Of course, we have never before had the influence of that 24-hour all-news network, and a parade of other channels and Web sites, to help us worry as we have this time, since the last major U. S. recession happened before the First Gulf War, and the birth of the "CNN Effect."
These are outlets hungry for high drama to fill their hours, notes Greg Elmer, a media studies professor at Ryerson University in Toronto, and are often moved to continually ask, 'how bad will it get?' as a way of keeping the story moving. It doesn't help that any journalist younger than 40 has never seen anything like this before, and may be willing to believe, therefore, that it resembles the Great Depression.
"I think it's a trope, it's a way to talk about any downturn in the economy," says Mr. Elmer. While the cynical say it's a way to sell more papers, more likely, he says, it's comparable to the habit of sticking the suffix "gate" on any government transgression, as though a rumoured sex-scandal like Troopergate was anything as serious as the felonious Watergate. Still, Alison Milward, a marketing manager at Business News Network says audience numbers have shown a "significant increase" as the economic news has soured.

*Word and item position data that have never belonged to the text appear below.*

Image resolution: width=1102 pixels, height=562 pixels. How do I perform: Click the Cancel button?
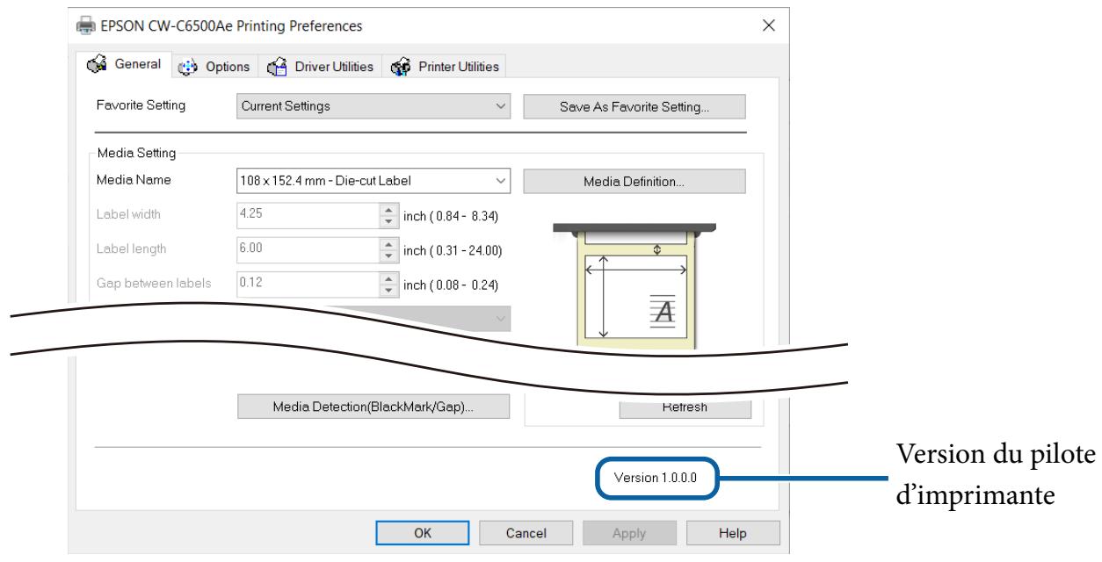coord(526,533)
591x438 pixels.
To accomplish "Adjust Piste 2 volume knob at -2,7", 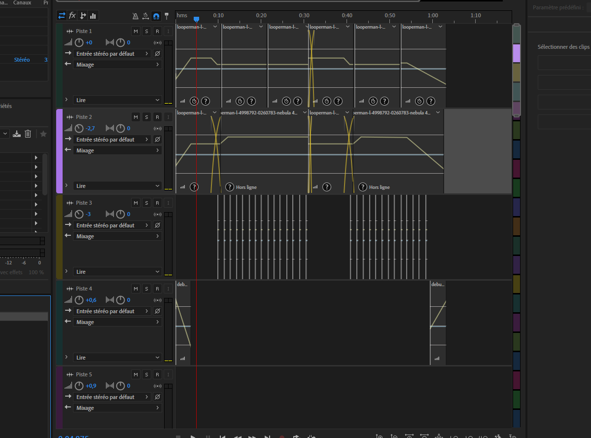I will (79, 129).
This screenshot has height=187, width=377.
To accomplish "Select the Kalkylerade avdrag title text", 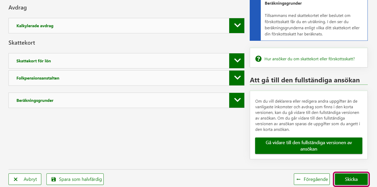I will click(35, 26).
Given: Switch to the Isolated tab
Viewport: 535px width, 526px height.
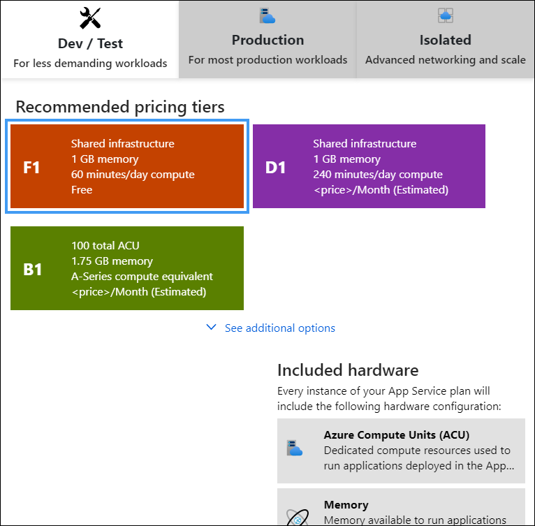Looking at the screenshot, I should (445, 40).
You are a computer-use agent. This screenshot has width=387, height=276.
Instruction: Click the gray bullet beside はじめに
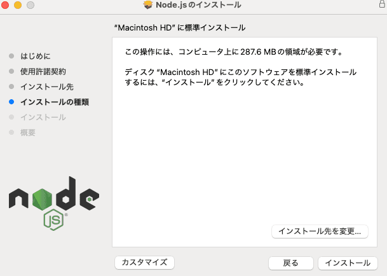11,56
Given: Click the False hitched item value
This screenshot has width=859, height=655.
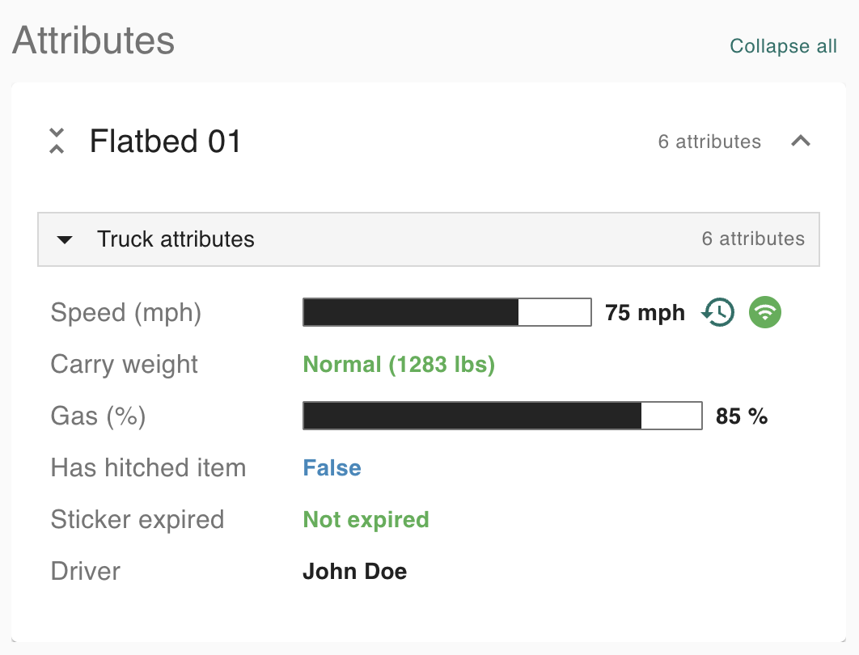Looking at the screenshot, I should click(332, 467).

That Mr. Obama hasn't let up is probably partly due to the fact that he has been battling Congress over the stimulus bill. The more urgent the situation seems, suggests Mr. Kiewe, the more pressure he can put on rivals to play ball. "If we don't pass this thing, it's Armageddon," hyperventilated one Democrat this week. Yet, careful observers note that the bulk of initiatives within the latest bundle of emergency measures won't create jobs --at least not anytime soon -- and that hundreds of billions are earmarked for expanding the federal government. That might suggest that the Obama administration sees advantage in exaggerating its urgency in order to smuggle through a number of otherwise unpopular policies. "You never want a crisis to go to waste," Mr. Obama's chief of staff, Rahm Emanuel said in November. "It's an opportunity to do things you couldn't do before."

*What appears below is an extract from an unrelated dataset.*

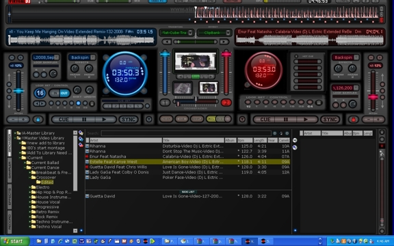Toggle the loop OUT button on left deck
This screenshot has width=394, height=246.
point(64,93)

The starkest transformation has come from our own Prime Minister who in October of last year was lambasted by opposition leaders, in the thick of a campaign, for offering optimism about the economy, telling the CBC's Peter Mansbridge that there was "probably some great buying opportunities emerging in the stock market as a consequence of all this panic." In fact, in that same month, U. S. investing sage Warren Buffett had said the very same thing. But Mr. Mansbridge was incredulous: "Do you really want to say that?" he checked.
Within two months, with the opposition threatening to topple his government, claiming the Prime Minister was insufficiently alarmed over the economy, and forced to justify the first impending federal deficit in over a decade, Mr. Harper was using the word "depression," adding "I've never seen such uncertainty.... I'm very worried about the Canadian economy."
Ever since Bill Clinton reached out to unemployed Americans in the 1992 election campaign, riding his "I feel your pain" empathy to the White House, politicians have been less focused on unflappable leadership and more anxious about seeming out-of-touch not only with the concerns of voters, but their feelings. "Instead of telling them what you think they need to hear, you tell them what they want to hear," says Mr. Kiewe.
Determined to out-empathize their political opponents, political leaders may have trapped themselves in a rhetorical cycle of Depressiongrade doom. That worries Mr. Kiewe: too much panic in the ranks could aggravate things, as businesses hesitate to invest and consumers get too scared to spend. Today's political leaders may find that, unlike Roosevelt's comforting words, the more they prophesize the economic end-of-days, the more likely they are to come true.